THE IMPACT OF INTRODUCTION OF GLOBAL SYSTEM FOR MOBILE COMMUNICATION (GSM) ON THE NIGERIA ECONOMY, A RESEARCH PROJECT TOPIC ON MASS COMMUNICATION
1.1 Background of the Study
It a crystal clear that without communication, there would be no society. Communication gives room for peaceful co-existence among human being. That is why there are series of school of thoughts on the concept of communication. Development and growth of any country depends on the mode of communication of international relations, that is why most countries of the world has its own official language. This shows that communication is pertinent in all human activities and development.
Communication has been defined variously by academic scholars and students, but the older meaning of the term in English can be summarized as passing of ideas, information and attitudes from person to person.

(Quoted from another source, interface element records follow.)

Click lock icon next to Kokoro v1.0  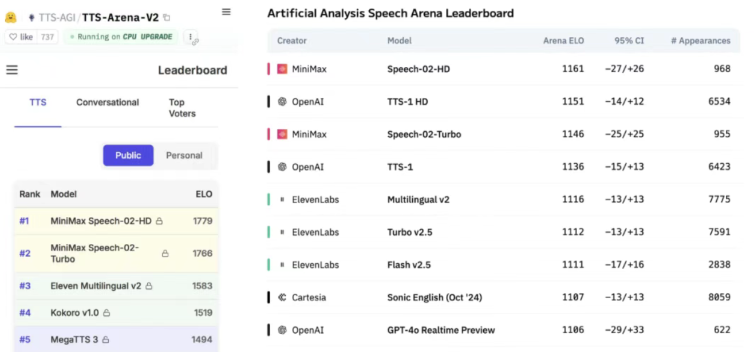click(106, 313)

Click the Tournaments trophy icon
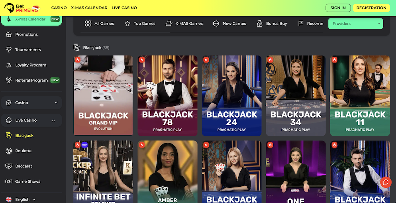coord(9,49)
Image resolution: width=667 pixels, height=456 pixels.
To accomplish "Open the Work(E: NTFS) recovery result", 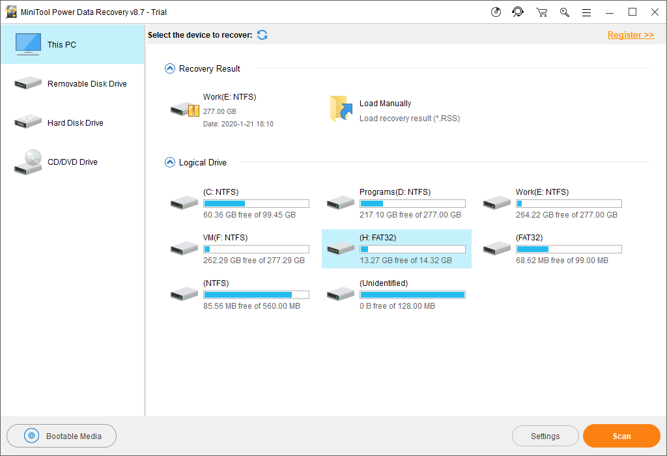I will (223, 110).
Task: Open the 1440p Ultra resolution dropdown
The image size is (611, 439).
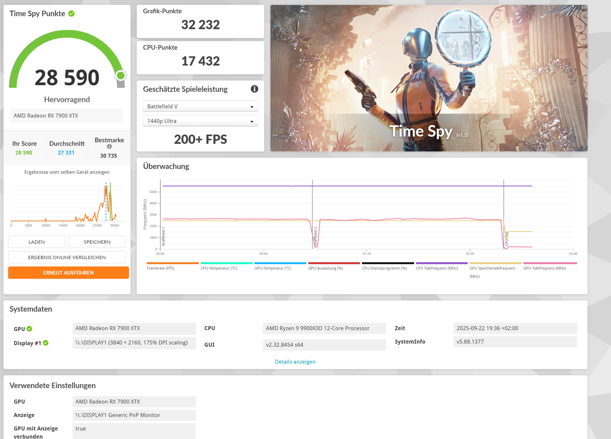Action: coord(200,121)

Prior to the emergence of the Global System for Mobile Telecommunication (GSM), table telephone and cellular phones existed in Nigeria. The telephone industry was monopolized by the government during pre-liberalization period at it was thought that only the government had the funds to develop the nation’s telephone infrastructure. Before independence in 1960, telephone access was first developed in 1886 to provide a telecommunication links between British Colonial administration in Nigeria and their home country, Britain (Ajayi, Salawu and Raji, 1999). Thus, telephone access was severely limited to these few administrators.
The world is fast becoming a global village and a necessary tool for this process communication, of which telecommunication is a key player. The quantum development in the telecommunication industry all over the world is very rapid as one innovation replaces another in a matter of weeks. A major breakthrough is the wireless telephone system, which comes in either fixed wireless lines or the Global System for Mobile Communication (GSM) (Wojuade 2005).
History of GSM in Nigeria
Global System for Mobile Telecommunication (GSM) was recommended to the Military administration of General Abdulsalam Abubakar which caused Nigerian Communication Commission (NCC) to grant licenses to Celia Motophone Limited, Mobile Services Limited and United Networks Limited and they were charged to provide GSM network services in Nigeria.
However, the Olusegun Obasanjo administration in 1999 tagged the exercise fraudulent, revoked the licenses and introduced the telecommunication policy which empowered the Nigerian Communication Commission (NCC) to re-organize, auction and issue fresh licenses to successful companies who could provide for Nigerians an efficient and cost effective telephone system.
After rigorous bidding and payments of license fees of $285million, three companies, Nigeria Telecommunication plc (NITEL), MTN Nigeria and Econet Wireless were granted Digital Mobile Licence (DML) on 23rd March, 2001 with 90days deadline to start operation, operating license validity of 15years, five years exclusivity period, dual band frequency assignment, a waiver of annual operating levy (not more than 25percent of annual turnover) direct international access for the first year of operation, direct international access for own subscribers to facilitate roaming. Thus, on 7th August, 2001, Econet Wireless (now Airtel) commenced operations for GSM Services in Nigeria, followed by MTN, Nitel, Globalcom and recently Etisalat.